Spilling from the second floor lift in The Museum of Liverpool, we are confronted with guys in hardhats still working away, easily outnumbering the wind-swept assorted members of the media.While still catching our breath, our hearts sink at the stark emptiness (once that is, you get over the magnificent, swirling atrium), in what feels a huge vacuum of a space. Oh no, we think, they haven’t pulled this off. And our minds turn to a fear in the form of one word: Urbis.

For those (blissfully) unaware, Urbis was an ambitious project in Manchester, which became something of a white elephant (due to re-open later this year as The National Football Museum).

Happily, on entering The People’s Republic gallery, our fear is clearly premature; little space is left redundant, in what is part urban history, part celebration of the city and its people. A wonderfully imposing scale Liver Bird gazes out through the window at its ancestors atop the Liver Building, and opposite, an architect’s model mirrors the view. A little further away, a six-panel glass ‘map’ of Liverpool (by Inge Paneels and Jeffrey Sarmiento) depicts the city utilising culture and history rather than geography – would we want it any other way?

Moving onto the Wondrous Place gallery, we’re struck by the feast for the senses it represents. This gallery, focussing on pop-culture, could easily have relied on the twin pulling power of The Beatles and of the city’s footballing powers, and in doing so, would have fallen short. Of course they feature, how could they not?
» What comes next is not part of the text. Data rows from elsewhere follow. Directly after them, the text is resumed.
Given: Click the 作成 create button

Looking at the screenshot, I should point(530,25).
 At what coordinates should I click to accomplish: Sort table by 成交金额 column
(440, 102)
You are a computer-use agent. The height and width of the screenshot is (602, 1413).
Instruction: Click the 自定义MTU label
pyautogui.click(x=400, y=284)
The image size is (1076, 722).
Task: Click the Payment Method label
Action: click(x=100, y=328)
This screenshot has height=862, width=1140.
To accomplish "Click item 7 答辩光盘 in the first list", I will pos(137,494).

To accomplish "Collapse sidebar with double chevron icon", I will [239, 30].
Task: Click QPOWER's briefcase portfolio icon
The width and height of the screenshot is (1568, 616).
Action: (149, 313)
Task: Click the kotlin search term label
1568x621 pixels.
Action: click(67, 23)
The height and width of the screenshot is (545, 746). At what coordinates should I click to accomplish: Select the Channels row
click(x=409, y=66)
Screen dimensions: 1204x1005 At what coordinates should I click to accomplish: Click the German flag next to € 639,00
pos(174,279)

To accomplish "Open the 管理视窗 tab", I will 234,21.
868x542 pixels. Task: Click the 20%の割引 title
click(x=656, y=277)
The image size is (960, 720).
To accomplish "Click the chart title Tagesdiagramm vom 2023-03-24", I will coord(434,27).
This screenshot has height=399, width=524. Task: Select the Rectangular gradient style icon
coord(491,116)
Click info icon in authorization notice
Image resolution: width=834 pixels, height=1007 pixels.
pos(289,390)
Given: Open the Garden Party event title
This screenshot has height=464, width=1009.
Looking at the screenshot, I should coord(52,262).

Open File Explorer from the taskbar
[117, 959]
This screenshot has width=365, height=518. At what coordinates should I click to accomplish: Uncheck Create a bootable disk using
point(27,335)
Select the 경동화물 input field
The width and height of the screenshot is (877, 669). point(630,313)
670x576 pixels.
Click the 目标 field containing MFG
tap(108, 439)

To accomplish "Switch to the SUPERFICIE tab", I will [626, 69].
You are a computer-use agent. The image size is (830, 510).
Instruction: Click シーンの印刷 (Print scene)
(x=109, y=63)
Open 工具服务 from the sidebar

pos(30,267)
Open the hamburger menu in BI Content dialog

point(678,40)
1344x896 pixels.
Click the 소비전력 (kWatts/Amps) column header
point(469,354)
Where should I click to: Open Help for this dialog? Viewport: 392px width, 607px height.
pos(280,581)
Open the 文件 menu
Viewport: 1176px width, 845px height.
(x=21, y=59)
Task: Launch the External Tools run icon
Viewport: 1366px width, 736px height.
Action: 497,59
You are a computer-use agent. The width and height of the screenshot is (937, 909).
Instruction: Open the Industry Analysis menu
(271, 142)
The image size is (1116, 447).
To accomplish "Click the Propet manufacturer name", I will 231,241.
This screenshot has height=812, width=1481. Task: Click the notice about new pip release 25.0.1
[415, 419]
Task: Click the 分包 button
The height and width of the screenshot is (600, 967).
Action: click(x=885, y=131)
But as impressive as the large statement pieces are, it is in the minutiae and honesty that the museum really comes into its own; vox-pops from residents, quotes through the ages (often, painfully honest ones) and ephemera such as the original copy of EFC fanzine When Skies Are Grey.

Speaking to Paul Gallagher, gallery coordinator, we are given a hint of where this honesty originates; a son of Bootle, Paul explained how they wanted the gallery to convey not just the city’s many high-points, but to reflect “the warmth, humour and integrity of the place, we wanted it to reveal the soul and personality of Liverpool.”

The sentiment is prominent in a strong, immersive film (we take our seats in a screening room decked out like a stadium) entitled Kicking and Screaming: Are you Red or are you Blue? A poignant docu-drama of sorts, told through the eyes of lads on opposite sides of the red and blue divide, it traces the inception of the two clubs, and brings us up to the present day. Footage of fans, players and key figures like Dixie Dean, Shankley, Kendall and Dalglish are used successfully in combination. The piece deals with the Heysel and Hillsborough disasters sensitively, though more time might have been given over to the catharsis of an FA Cup Final shared by the clubs in the aftermath of that fateful afternoon in Sheffield.

But we’re being churlish here; this unveiling comes not only as a relief, but is a great success. As such, it should be regarded with pride, capable of delivering to visitors a sense of the region beyond the usual perceptions and cliché. Above all, what the museum does so well is remind us that we inhabit a rich, varied and forgive me, a wondrous place.